Andy Burnham é o sétimo primeiro-ministro que o Reino Unido tem desde que para cá me mudei em 2012. Foram apenas 14 anos, por isso até dá uma média de 2 anos por primeiro-ministro. Em Portugal, para contarmos tantos primeiros-ministros teríamos que recuar até 1995 quando António Guterres foi eleito. Na altura a internet era acedida com modems de 28.8 kbps, a Expo 98 ainda estava no papel e Portugal tinha que ganhar à Irlanda para se qualificar para o Euro 1996. No Reino Unido se recuar o mesmo número de primeiros-ministros, já andávamos de smartphones, fazíamos vídeochamadas e Cristiano Ronaldo já começava a ficar velho para jogar na seleção.

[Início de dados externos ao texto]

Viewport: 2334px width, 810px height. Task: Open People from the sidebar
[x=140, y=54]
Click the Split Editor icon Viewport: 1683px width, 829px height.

É comum dizer-se que uma monarquia e um sistema de eleição através de círculos uninominais permite mais estabilidade e os governos têm tempo para aplicar as suas reformas a longo prazo. Mas bem, se eu queria mesmo estabilidade devia mudar-me para a Guiné-Bissau que teve apenas 6 presidentes no mesmo período. Assim as coisas são sempre mais interessantes e variadas.

Estar quatro anos sempre a queixar-nos da mesma pessoa torna-se cansativo. Assim desenvolve-se a imaginação e estamos sempre a encontrar coisas novas para criticar. Além disso, nunca se pode dizer que este primeiro-ministro é mais do mesmo quando o anterior só esteve lá 49 dias como Liz Truss.

Se não existirem eleições antecipadas Andy Burnham continuará mais 2 anos e, quem sabe, a média será mantida para gáudio de quem gosta de andar de montanha russa. O único garante de estabilidade continuará a ser o gato Larry, que habita o Número 10 de Downing Street. A sua influência é tão grande que o cão do primeiro-ministro nem sequer vai habitar a sua nova casa.

Eu sei que estou a escrever isto no sítio errado já que Vila do Conde teve o mesmo presidente da câmara durante décadas, mas digo-vos: nem sabem o que estão a perder!